(Written request): Copy out each of the rows below word for word, with nothing changed.

#### Input data

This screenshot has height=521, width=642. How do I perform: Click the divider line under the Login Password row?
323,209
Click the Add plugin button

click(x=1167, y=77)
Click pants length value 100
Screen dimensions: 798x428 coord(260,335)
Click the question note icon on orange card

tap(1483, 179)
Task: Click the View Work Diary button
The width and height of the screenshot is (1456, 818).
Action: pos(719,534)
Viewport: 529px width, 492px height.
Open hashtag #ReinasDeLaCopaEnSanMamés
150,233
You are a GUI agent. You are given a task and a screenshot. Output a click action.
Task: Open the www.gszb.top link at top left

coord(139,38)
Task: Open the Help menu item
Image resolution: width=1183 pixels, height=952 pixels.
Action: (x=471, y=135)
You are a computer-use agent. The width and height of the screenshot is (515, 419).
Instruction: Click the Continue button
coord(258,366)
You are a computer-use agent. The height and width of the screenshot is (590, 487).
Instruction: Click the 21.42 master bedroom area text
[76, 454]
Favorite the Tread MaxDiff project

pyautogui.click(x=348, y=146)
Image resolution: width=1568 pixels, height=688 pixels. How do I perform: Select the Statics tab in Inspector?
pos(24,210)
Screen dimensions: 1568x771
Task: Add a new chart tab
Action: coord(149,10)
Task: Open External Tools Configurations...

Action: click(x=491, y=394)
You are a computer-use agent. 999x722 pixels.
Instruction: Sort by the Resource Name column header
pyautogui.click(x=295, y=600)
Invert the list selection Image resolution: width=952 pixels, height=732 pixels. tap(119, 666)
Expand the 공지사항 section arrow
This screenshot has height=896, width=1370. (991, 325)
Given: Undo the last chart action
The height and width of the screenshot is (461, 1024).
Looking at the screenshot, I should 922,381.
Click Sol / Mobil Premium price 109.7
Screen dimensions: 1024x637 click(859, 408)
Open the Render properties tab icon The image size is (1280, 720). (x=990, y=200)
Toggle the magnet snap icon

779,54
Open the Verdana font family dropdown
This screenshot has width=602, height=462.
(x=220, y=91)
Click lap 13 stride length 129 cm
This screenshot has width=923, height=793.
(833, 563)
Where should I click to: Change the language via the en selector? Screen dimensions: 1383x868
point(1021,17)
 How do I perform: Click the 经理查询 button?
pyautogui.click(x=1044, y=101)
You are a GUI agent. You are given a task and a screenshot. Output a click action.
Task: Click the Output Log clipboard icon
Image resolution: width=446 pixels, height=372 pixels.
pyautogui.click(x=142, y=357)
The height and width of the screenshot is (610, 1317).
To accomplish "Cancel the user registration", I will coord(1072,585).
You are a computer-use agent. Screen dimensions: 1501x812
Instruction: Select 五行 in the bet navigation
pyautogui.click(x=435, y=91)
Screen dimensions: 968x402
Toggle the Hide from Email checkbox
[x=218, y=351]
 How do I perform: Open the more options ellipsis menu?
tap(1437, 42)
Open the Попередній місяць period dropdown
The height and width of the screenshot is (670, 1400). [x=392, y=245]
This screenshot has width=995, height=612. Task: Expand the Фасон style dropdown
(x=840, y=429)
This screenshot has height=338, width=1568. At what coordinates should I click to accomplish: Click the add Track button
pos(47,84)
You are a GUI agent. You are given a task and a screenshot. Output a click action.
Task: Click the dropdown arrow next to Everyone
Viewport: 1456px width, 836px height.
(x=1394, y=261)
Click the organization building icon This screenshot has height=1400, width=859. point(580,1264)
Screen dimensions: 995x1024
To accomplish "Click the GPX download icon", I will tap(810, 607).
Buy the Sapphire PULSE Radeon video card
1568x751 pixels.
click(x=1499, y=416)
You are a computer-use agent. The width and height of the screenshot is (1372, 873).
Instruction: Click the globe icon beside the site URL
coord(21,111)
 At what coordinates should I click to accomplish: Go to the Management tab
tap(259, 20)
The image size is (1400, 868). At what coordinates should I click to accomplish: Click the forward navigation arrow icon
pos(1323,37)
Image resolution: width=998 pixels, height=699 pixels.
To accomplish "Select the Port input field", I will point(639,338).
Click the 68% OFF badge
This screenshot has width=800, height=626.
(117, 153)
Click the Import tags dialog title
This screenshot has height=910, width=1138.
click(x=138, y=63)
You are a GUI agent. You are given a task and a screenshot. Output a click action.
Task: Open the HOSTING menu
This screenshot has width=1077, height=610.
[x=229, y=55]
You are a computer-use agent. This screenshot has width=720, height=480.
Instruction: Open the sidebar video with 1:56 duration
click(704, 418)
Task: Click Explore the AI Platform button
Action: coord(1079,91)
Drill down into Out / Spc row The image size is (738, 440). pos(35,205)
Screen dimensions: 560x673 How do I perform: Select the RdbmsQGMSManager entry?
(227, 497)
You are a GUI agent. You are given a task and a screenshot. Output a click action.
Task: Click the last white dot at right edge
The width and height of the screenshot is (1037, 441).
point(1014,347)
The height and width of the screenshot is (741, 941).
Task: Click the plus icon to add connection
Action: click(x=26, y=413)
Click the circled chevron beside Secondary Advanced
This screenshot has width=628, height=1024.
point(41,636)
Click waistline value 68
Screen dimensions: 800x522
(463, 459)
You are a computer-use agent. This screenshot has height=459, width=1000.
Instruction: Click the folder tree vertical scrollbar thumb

########

(Result below):
This screenshot has height=521, width=642. How do I perform: Click the divider line under the Login Password row?
323,209
Click the Add plugin button

click(x=1167, y=77)
Click pants length value 100
Screen dimensions: 798x428 coord(260,335)
Click the question note icon on orange card

tap(1483, 179)
Task: Click the View Work Diary button
The width and height of the screenshot is (1456, 818).
Action: pos(719,534)
Viewport: 529px width, 492px height.
Open hashtag #ReinasDeLaCopaEnSanMamés
150,233
You are a GUI agent. You are given a task and a screenshot. Output a click action.
Task: Open the www.gszb.top link at top left

coord(139,38)
Task: Open the Help menu item
Image resolution: width=1183 pixels, height=952 pixels.
Action: (x=471, y=135)
You are a computer-use agent. The width and height of the screenshot is (515, 419).
Instruction: Click the Continue button
coord(258,366)
You are a computer-use agent. The height and width of the screenshot is (590, 487).
Instruction: Click the 21.42 master bedroom area text
[76, 454]
Favorite the Tread MaxDiff project

pyautogui.click(x=348, y=146)
Image resolution: width=1568 pixels, height=688 pixels. How do I perform: Select the Statics tab in Inspector?
pos(24,210)
Screen dimensions: 1568x771
Task: Add a new chart tab
Action: coord(149,10)
Task: Open External Tools Configurations...

Action: click(x=491, y=394)
You are a computer-use agent. 999x722 pixels.
Instruction: Sort by the Resource Name column header
pyautogui.click(x=295, y=600)
Invert the list selection Image resolution: width=952 pixels, height=732 pixels. tap(119, 666)
Expand the 공지사항 section arrow
This screenshot has height=896, width=1370. (991, 325)
Given: Undo the last chart action
The height and width of the screenshot is (461, 1024).
Looking at the screenshot, I should 922,381.
Click Sol / Mobil Premium price 109.7
Screen dimensions: 1024x637 click(859, 408)
Open the Render properties tab icon The image size is (1280, 720). (x=990, y=200)
Toggle the magnet snap icon

779,54
Open the Verdana font family dropdown
This screenshot has width=602, height=462.
(x=220, y=91)
Click lap 13 stride length 129 cm
This screenshot has width=923, height=793.
(833, 563)
Where should I click to: Change the language via the en selector? Screen dimensions: 1383x868
point(1021,17)
 How do I perform: Click the 经理查询 button?
pyautogui.click(x=1044, y=101)
You are a GUI agent. You are given a task and a screenshot. Output a click action.
Task: Click the Output Log clipboard icon
Image resolution: width=446 pixels, height=372 pixels.
pyautogui.click(x=142, y=357)
The height and width of the screenshot is (610, 1317).
To accomplish "Cancel the user registration", I will coord(1072,585).
You are a computer-use agent. Screen dimensions: 1501x812
Instruction: Select 五行 in the bet navigation
pyautogui.click(x=435, y=91)
Screen dimensions: 968x402
Toggle the Hide from Email checkbox
[x=218, y=351]
 How do I perform: Open the more options ellipsis menu?
tap(1437, 42)
Open the Попередній місяць period dropdown
The height and width of the screenshot is (670, 1400). [x=392, y=245]
This screenshot has width=995, height=612. Task: Expand the Фасон style dropdown
(x=840, y=429)
This screenshot has height=338, width=1568. At what coordinates should I click to accomplish: Click the add Track button
pos(47,84)
You are a GUI agent. You are given a task and a screenshot. Output a click action.
Task: Click the dropdown arrow next to Everyone
Viewport: 1456px width, 836px height.
(x=1394, y=261)
Click the organization building icon This screenshot has height=1400, width=859. point(580,1264)
Screen dimensions: 995x1024
To accomplish "Click the GPX download icon", I will tap(810, 607).
Buy the Sapphire PULSE Radeon video card
1568x751 pixels.
click(x=1499, y=416)
You are a computer-use agent. The width and height of the screenshot is (1372, 873).
Instruction: Click the globe icon beside the site URL
coord(21,111)
 At what coordinates should I click to accomplish: Go to the Management tab
tap(259, 20)
The image size is (1400, 868). At what coordinates should I click to accomplish: Click the forward navigation arrow icon
pos(1323,37)
Image resolution: width=998 pixels, height=699 pixels.
To accomplish "Select the Port input field", I will point(639,338).
Click the 68% OFF badge
This screenshot has width=800, height=626.
(117, 153)
Click the Import tags dialog title
This screenshot has height=910, width=1138.
click(x=138, y=63)
You are a GUI agent. You are given a task and a screenshot. Output a click action.
Task: Open the HOSTING menu
This screenshot has width=1077, height=610.
[x=229, y=55]
You are a computer-use agent. This screenshot has width=720, height=480.
Instruction: Open the sidebar video with 1:56 duration
click(704, 418)
Task: Click Explore the AI Platform button
Action: coord(1079,91)
Drill down into Out / Spc row The image size is (738, 440). pos(35,205)
Screen dimensions: 560x673 How do I perform: Select the RdbmsQGMSManager entry?
(227, 497)
You are a GUI agent. You are given a task and a screenshot. Output a click action.
Task: Click the last white dot at right edge
The width and height of the screenshot is (1037, 441).
point(1014,347)
The height and width of the screenshot is (741, 941).
Task: Click the plus icon to add connection
Action: click(x=26, y=413)
Click the circled chevron beside Secondary Advanced
This screenshot has width=628, height=1024.
point(41,636)
Click waistline value 68
Screen dimensions: 800x522
(463, 459)
You are a computer-use agent. This screenshot has height=459, width=1000.
Instruction: Click the folder tree vertical scrollbar thumb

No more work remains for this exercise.